Predictive Analytics and Proactive Security

Based on the use of superior technologies such as artificial intelligence, predictive analytics is fast becoming the future of cybersecurity owing to its capability of preparing organizations for an attack even before it happens. Promisingly, AI can learn from the past data and patterns and detect signs of early-stage cyberattacks – suspicious logins, increased traffic or users’ behaviours. This helps security teams to act pre-emptively and ensure that they fix a vulnerability; improve monitoring or change an already existing policy that can help in minimizing an attack before it occurs[6].

We now have the capacity to anticipate where and how the future danger will evolve – a dramatic leap from the conventional methods of having to respond to threats. [7]It is different from waiting for an emergence of an attack and then formulating how to go about it due to it gives power to organization to be one step ahead of an attacker. The foresight of anticipating a threat also fortifies an organisation’s general security stance as it means that those potential security breaches can be fixed before they are utilised as a tool by an attacker.

Challenges and Ethical Considerations

Of course, there are advantages of applying AI in cybersecurity, but there are problems with its application. A major fear are false positives, that is the cases when legitimate activity is recognized as negative. This could occasionally cause unwanted disturbances affecting security and a waste of security resources as it takes time to attend to such alarms even as they turn out to be false. To counter this, AI systems should be updated and trained again and again using different kinds of data to maximise efficiency and to eliminate false positive alerts.

Another important problem is the relation between AI and such ethical issues as data protection for cybersecurity. AI depends on data and therefore there is a question mark over how this data is acquired, processed, and managed. AI implementing cybersecurity must follow the GDPR and other data protection laws to retain user trust and avoid legal repercussions.

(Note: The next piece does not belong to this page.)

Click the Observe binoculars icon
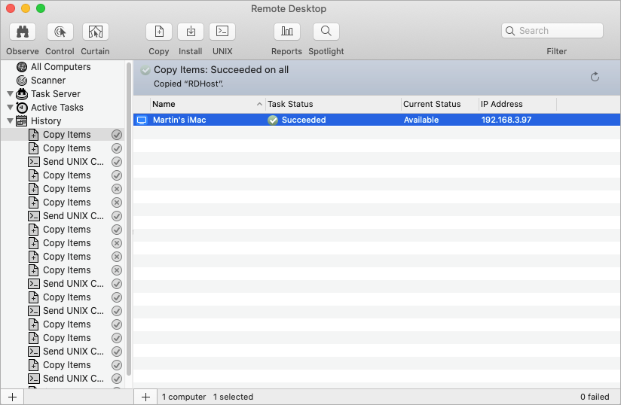Viewport: 621px width, 405px height. click(x=22, y=32)
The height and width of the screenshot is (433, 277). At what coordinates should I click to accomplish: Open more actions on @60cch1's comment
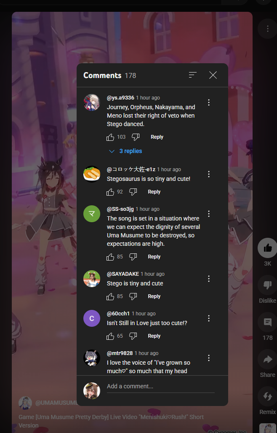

Furthermore, the use of AI is not exactly safe from the threats as with its increased integration into cybersecurity there can occur AI cyberattacks meaning that criminals could also upgrade the AI algorithms to outdo the securities. This highlights the roll of having a middle ground between fully AI implementation and the incorporation of human analytical input into the AI systems as well as ongoing supervision of the systems.

Case Studies: Artificial Intelligence in Cyberspace Security

With a view of showing how implementations of AI are evident in daily cyberspace protection, various examples showcasing how organizations from various fields have employed AI in implementing their cybersecurity measures are presented below. In the financial sector, for instance, AI is applied in the identification and elimination of fraudulent trade in a real-time mode for the benefit of the financial organization and its clients. AI is being adopted in this context by healthcare organizations so as to protect data from hackers and thus maintain security of patients’ data. Moreover, AI is being used in a significant way to safeguard important assets like energy and transport systems from cyber threats that, in the worst-case scenarios, can affect large populations.

Conclusion

The incorporation of AI in normal cyberspace protection is a milestone in combating cyber incidences. One of the biggest benefits of using AI in cybersecurity is that it can supplement people in the tasks in which they are most valuable; identifying threats, developing methods to respond to them, and to prevent them in the first place. But like any other technology, use of AI in cybersecurity has its own drawbacks, which if well managed, can enhance the safety of an organization.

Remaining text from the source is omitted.